**TASK DESCRIPTION**. Reproduce the data word for word, from its first line through the line that contains "click(501, 124)", and leave the pictures out of your copy.

--- START GIVEN ENTRIES ---

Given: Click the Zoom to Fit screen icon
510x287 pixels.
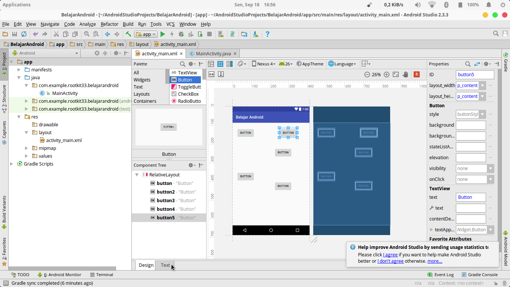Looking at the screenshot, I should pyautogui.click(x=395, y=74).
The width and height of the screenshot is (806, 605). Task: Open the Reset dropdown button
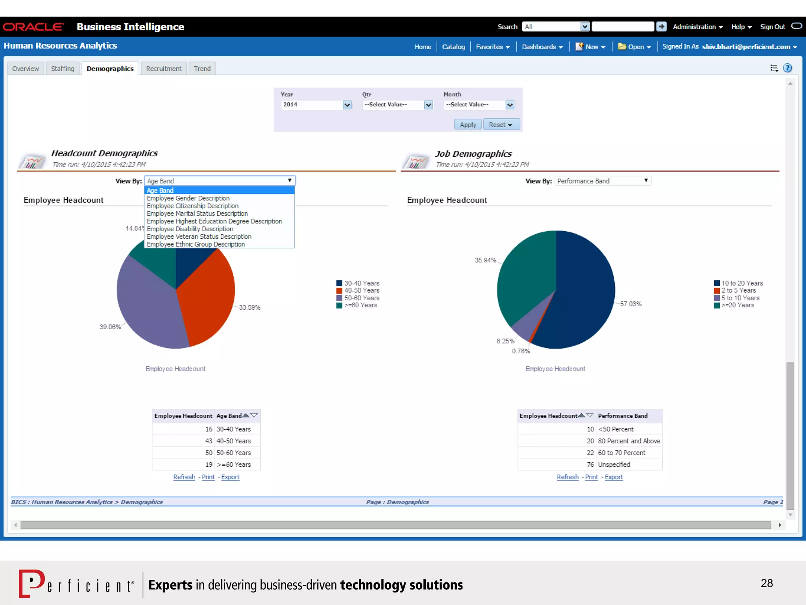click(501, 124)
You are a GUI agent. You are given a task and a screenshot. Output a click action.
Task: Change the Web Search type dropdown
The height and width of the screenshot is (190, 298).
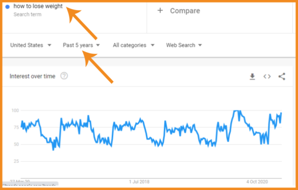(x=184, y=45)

--- END GIVEN ENTRIES ---

**FINAL RESULT**.
Given: Click the Zoom to Fit screen icon
510x287 pixels.
Looking at the screenshot, I should pyautogui.click(x=395, y=74).
The width and height of the screenshot is (806, 605). Task: Open the Reset dropdown button
click(501, 124)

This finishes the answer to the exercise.